On September 5, the day German rapper OG Keemo released his new single 216, his Twitter timeline was headlined by a retweet from one of his idols, American MC Earl Sweatshirt: “I guess this is the part. where white people call me a racist for being pro black,” followed by the shrug emoji. A self-fulfilling prophecy, as it turned out.
For the next five days, as Keemo’s song and its accompanying brutal imagery sent ripples through the German rap scene, his notoriously funny Twitter account remained silent. The track’s explicit imagery of everyday racism, black pride, self-hatred, and racial profiling apparently made some feel personally attacked.

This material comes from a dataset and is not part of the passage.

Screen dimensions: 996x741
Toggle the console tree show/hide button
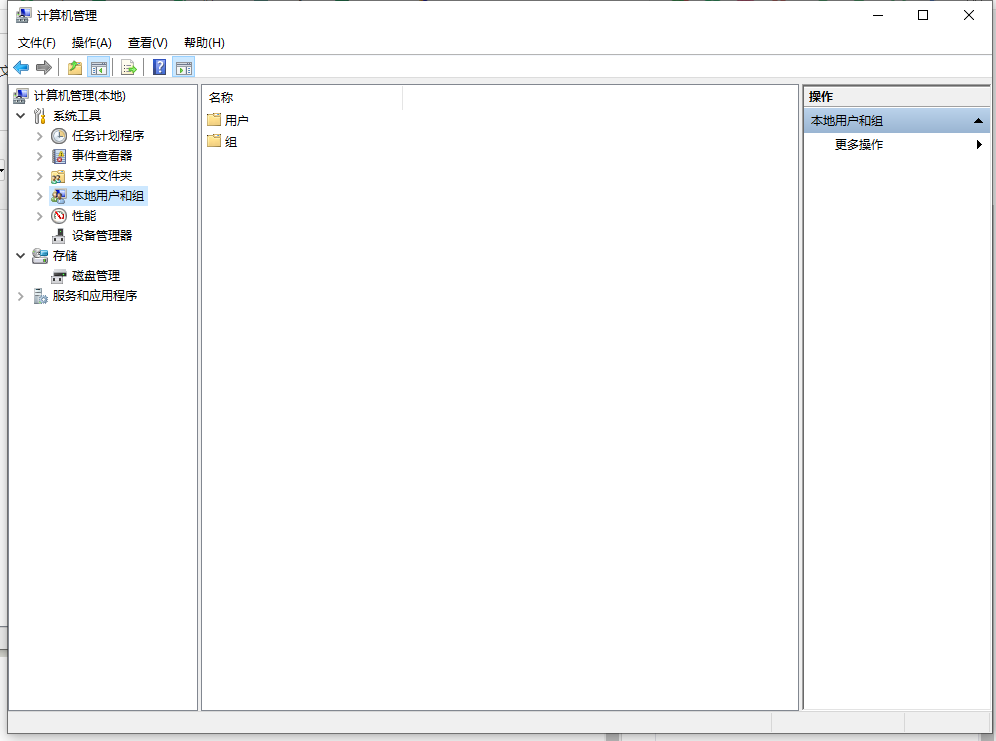99,67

“I wish I wasn’t the type of person who reads YouTube comments,” says OG Keemo, laughing. “People think that because these issues don’t affect them directly, they just don’t exist. I knew some people would be upset. But I never thought I would be called a full-blown racist for addressing their inherent racism.”
Since bursting onto the scene in 2017, OG Keemo has been something of an outlier in today’s German rap scene. The son of a Sudanese who came to Germany in 1990, the 26-year-old is heralded as the future, mixing his thoughtful lyrics with streetwise sensibilities. Growing up in the mid-’90s between the southwestern cities of Mainz, Heidelberg, and Mannheim (where he still resides today), Keemo was raised on a diet of Sade, Nelly, Coltrane, and 50 Cent’s Get Rich or Die Tryin’.
Stylistically, he’s a post-everything first MC who has mastered rap as a native language in its own right; the kind that makes you wonder how people could have had trouble keeping up or finding clear multi-syllable rhymes for every bad word in the dictionary. His musical taste and his rapping skills are really advanced.